Lady 1: Oh. I didn’t shit during my labors.
Lady 3: …I did…
3. The truth about shaving:
Lady 1: (While scratching at the panty line region) Sonofabitch. I shaved today and now with the nylons and all…it just itches like hell. Shoulda just left well enough alone!
Lady 2: I never shave in winter.
Lady 3: I have to. Or I’d have sideburns down to my knees by mid-December.
Lady 4: I just got it lasered, so never have to deal with it.
Lady 3: God. That’d be nice. Never accidentally knick yourself again. That’s only just the worst. And then, when you pee…you just wanna scream and punch somebody.
4. When bad sex happens to good people:
Lady 1: Two. Two pumps. Two.
Lady 2: He only got two thrusts in?
Lady 1: Two. And it sucked because we like broke a table while making out before hand, so I thought it would be awesome!
Lady 3: How totally anticlimatic. In a number of ways…
Lady 1: …But the worst part is it took longer for me and my gay BFF to shave my legs in prep.
Lady 2: Your gay BFF actually helped shave your legs for sex?
Lady 1: Yep. He took a leg. I took a leg. And then after the crap-sex, I came out and he was all, ” Wait. What? You can’t be done already?!” And when I nodded and said, “Two thrusts,” he said, “Oh, honey…” and got up to make me a drink…
5. PMS warning signs:
Lady 1: I’ve never been surprised by a period in my entire life. I have about a week-and-a-half of phantom warnings that go off regularly, as reminders.
Lady 2: Yep. Me too. (While poking boobs.) Like, “Oh, my boobs are all tender. Must be m’period next week.”

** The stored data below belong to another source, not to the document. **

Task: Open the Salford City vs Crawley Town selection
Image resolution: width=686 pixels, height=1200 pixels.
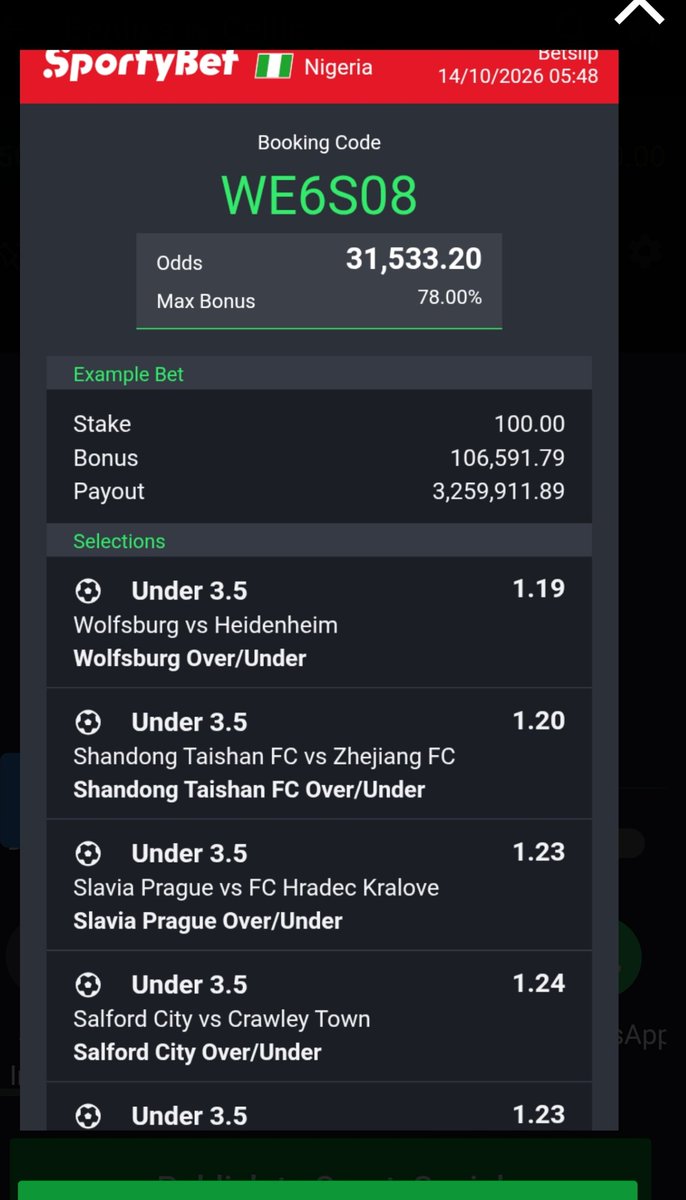Action: [319, 1016]
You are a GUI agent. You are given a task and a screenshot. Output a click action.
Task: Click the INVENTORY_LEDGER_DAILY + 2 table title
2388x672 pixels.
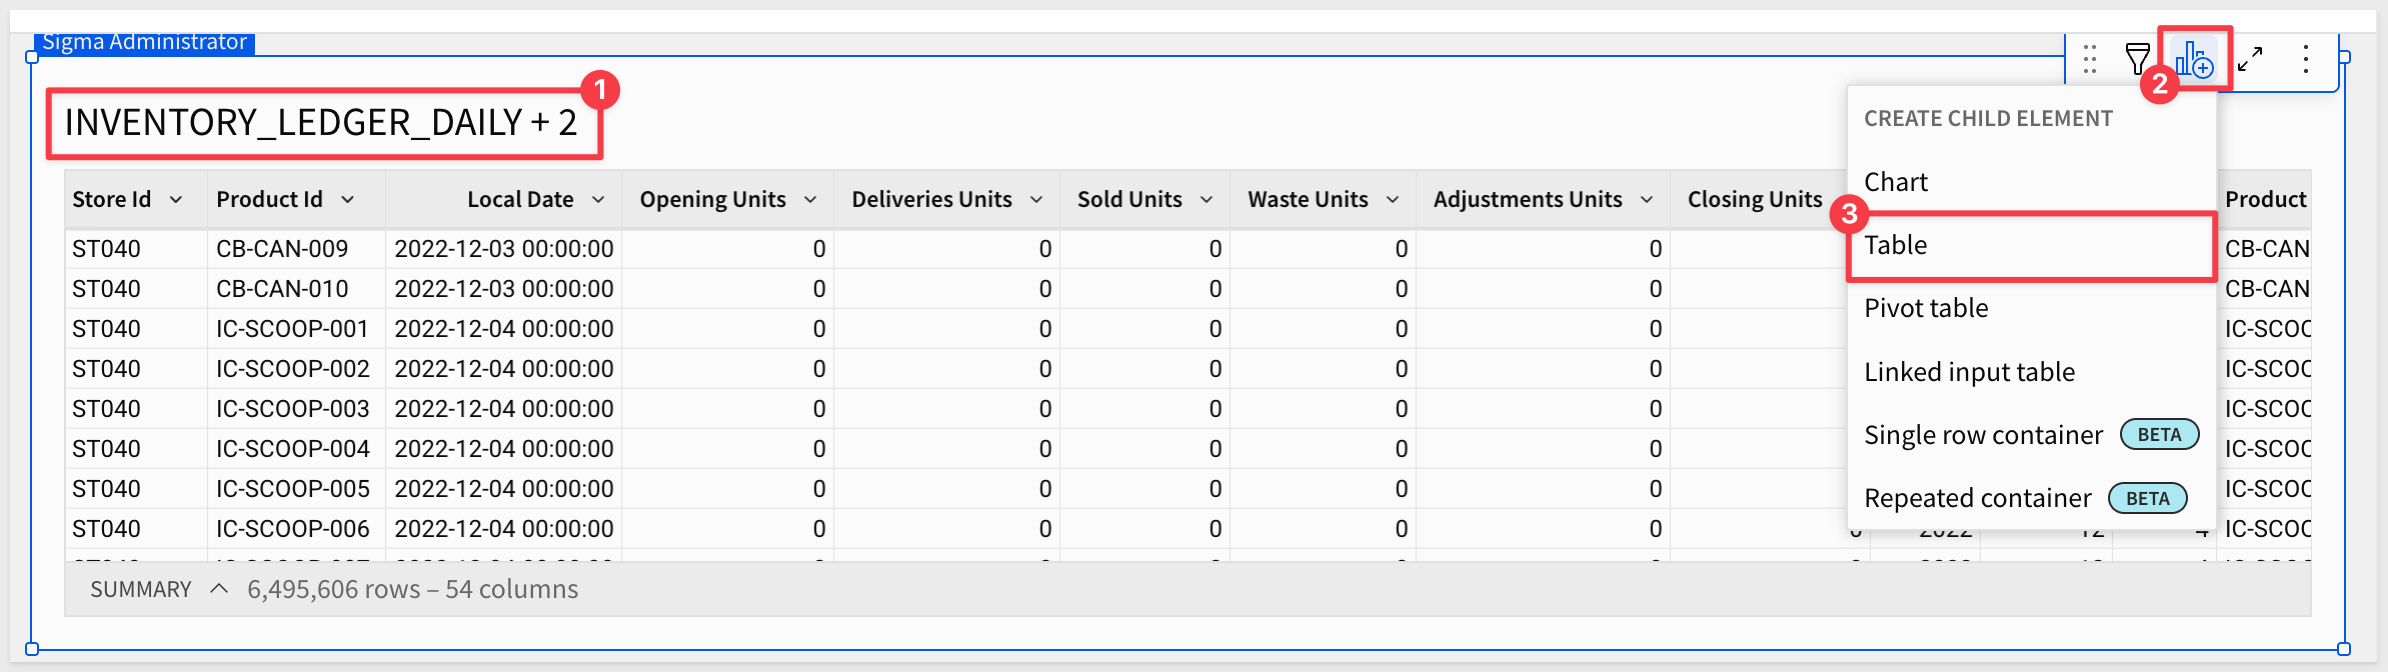click(x=321, y=123)
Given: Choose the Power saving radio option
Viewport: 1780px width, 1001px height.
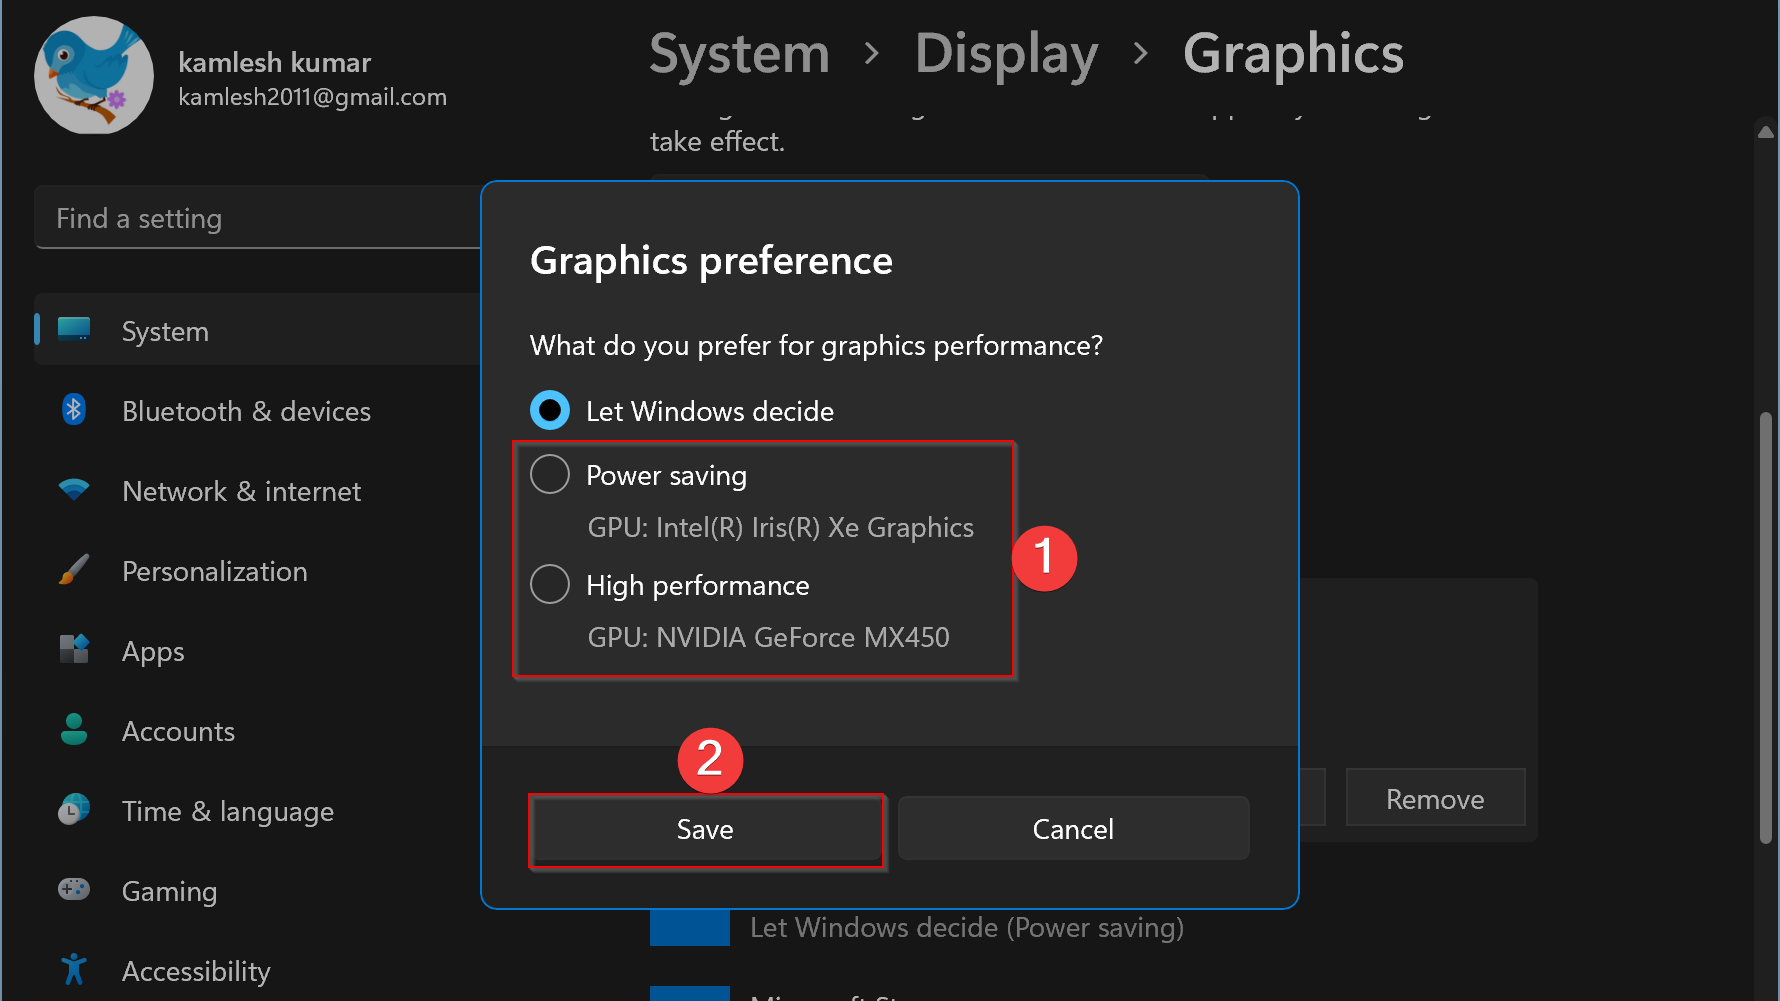Looking at the screenshot, I should tap(550, 474).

Lady 3: –Or they get like double the size and become porn-boobs–
Lady 5: …I love porn-boob time…
Lady 4: Hot flashes.
Lady 3: –The worst!
Lady 2: (While still poking boobs.) …Wait. My boobs ARE all tender. Is it my period next week? Wait your period was first of our cycles, when are you due?
Lady 5: Next week.
Lady 2: Are you relocating my schedule?
Lady 5: I dunno. I did, hers.
Lady 4: Yep.
Lady 3: Are we ALL gonna be on our periods for closing?
(A cough comes from the corner. It is our “Joe.” We burst out laughing. He turns red, looking really busy, while pulling on his sock.)
…This only scratches the surface, really…but I feel it gives a good representation of what that poor bastard has been having to live with for the past month. And yet, he can still (somehow) manage to have enough respect for us, that he can look us in the eye onstage…every performance…and do and say the things of love and support that he needs to. No matter what kind of sicko-perverted-vaginal-diseased topic of conversation we’ve decided to abuse him with in the dressing room that night.
…And THAT, ladies and gentleman, takes a MAN.
Cheers, Joe. We love yuh.
…In our own little freak-creep ways.